Copy nothing from the entries below except the lines from the one containing "Click the Квітень" through the one containing "Go to previous", and copy those exactly.
··········
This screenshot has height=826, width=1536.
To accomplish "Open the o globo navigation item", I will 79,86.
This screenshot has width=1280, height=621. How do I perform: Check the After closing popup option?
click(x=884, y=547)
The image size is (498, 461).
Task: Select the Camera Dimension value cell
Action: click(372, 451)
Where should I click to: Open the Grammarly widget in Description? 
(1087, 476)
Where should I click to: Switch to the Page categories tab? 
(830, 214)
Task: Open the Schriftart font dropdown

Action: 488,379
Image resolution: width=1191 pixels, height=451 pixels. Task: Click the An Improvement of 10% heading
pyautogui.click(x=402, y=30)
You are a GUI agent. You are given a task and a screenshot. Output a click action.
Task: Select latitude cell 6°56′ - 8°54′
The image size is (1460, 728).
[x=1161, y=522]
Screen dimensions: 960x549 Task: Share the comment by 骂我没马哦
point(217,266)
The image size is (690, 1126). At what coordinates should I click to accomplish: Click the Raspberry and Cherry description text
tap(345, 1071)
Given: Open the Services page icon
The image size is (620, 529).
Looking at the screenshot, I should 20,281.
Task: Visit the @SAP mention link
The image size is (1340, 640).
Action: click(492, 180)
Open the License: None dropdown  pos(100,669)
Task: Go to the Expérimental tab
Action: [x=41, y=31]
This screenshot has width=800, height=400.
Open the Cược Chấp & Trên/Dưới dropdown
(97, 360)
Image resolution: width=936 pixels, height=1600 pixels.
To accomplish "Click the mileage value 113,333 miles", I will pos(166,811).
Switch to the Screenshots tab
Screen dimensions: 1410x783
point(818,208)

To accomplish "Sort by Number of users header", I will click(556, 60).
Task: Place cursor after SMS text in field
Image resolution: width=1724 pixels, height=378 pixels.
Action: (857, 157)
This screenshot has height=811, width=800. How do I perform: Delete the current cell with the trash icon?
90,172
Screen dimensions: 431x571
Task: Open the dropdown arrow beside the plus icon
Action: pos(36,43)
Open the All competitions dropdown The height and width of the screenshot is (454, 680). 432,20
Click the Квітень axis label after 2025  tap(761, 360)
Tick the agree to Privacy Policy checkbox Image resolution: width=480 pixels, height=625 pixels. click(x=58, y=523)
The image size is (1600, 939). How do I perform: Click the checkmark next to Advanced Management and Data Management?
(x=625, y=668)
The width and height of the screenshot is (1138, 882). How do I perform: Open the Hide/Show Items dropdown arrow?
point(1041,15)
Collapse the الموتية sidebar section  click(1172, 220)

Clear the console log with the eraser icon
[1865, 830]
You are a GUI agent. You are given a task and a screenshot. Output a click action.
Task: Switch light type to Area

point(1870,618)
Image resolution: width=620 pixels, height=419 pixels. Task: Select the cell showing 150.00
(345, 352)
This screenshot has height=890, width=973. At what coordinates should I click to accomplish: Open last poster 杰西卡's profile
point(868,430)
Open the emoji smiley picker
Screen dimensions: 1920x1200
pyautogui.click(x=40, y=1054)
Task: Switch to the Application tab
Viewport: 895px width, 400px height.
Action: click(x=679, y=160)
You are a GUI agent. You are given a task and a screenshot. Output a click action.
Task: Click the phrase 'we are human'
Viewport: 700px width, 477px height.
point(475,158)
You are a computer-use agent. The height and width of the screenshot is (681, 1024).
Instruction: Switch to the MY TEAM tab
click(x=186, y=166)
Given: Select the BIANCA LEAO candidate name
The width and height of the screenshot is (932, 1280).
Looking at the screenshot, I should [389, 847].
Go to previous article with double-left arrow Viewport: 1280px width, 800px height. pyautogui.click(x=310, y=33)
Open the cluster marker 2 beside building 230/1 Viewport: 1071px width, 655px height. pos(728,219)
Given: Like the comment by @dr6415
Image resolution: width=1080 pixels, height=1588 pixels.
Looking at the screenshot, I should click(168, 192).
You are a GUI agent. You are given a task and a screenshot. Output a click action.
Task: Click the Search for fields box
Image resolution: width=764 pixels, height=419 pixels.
··········
**COMPLETED EXERCISE**:
Click the Квітень axis label after 2025  tap(761, 360)
Tick the agree to Privacy Policy checkbox Image resolution: width=480 pixels, height=625 pixels. click(x=58, y=523)
The image size is (1600, 939). How do I perform: Click the checkmark next to Advanced Management and Data Management?
(x=625, y=668)
The width and height of the screenshot is (1138, 882). How do I perform: Open the Hide/Show Items dropdown arrow?
point(1041,15)
Collapse the الموتية sidebar section  click(1172, 220)

Clear the console log with the eraser icon
[1865, 830]
You are a GUI agent. You are given a task and a screenshot. Output a click action.
Task: Switch light type to Area

point(1870,618)
Image resolution: width=620 pixels, height=419 pixels. Task: Select the cell showing 150.00
(345, 352)
This screenshot has height=890, width=973. At what coordinates should I click to accomplish: Open last poster 杰西卡's profile
point(868,430)
Open the emoji smiley picker
Screen dimensions: 1920x1200
pyautogui.click(x=40, y=1054)
Task: Switch to the Application tab
Viewport: 895px width, 400px height.
Action: click(x=679, y=160)
You are a GUI agent. You are given a task and a screenshot. Output a click action.
Task: Click the phrase 'we are human'
Viewport: 700px width, 477px height.
point(475,158)
You are a computer-use agent. The height and width of the screenshot is (681, 1024).
Instruction: Switch to the MY TEAM tab
click(x=186, y=166)
Given: Select the BIANCA LEAO candidate name
The width and height of the screenshot is (932, 1280).
Looking at the screenshot, I should [389, 847].
Go to previous article with double-left arrow Viewport: 1280px width, 800px height. pyautogui.click(x=310, y=33)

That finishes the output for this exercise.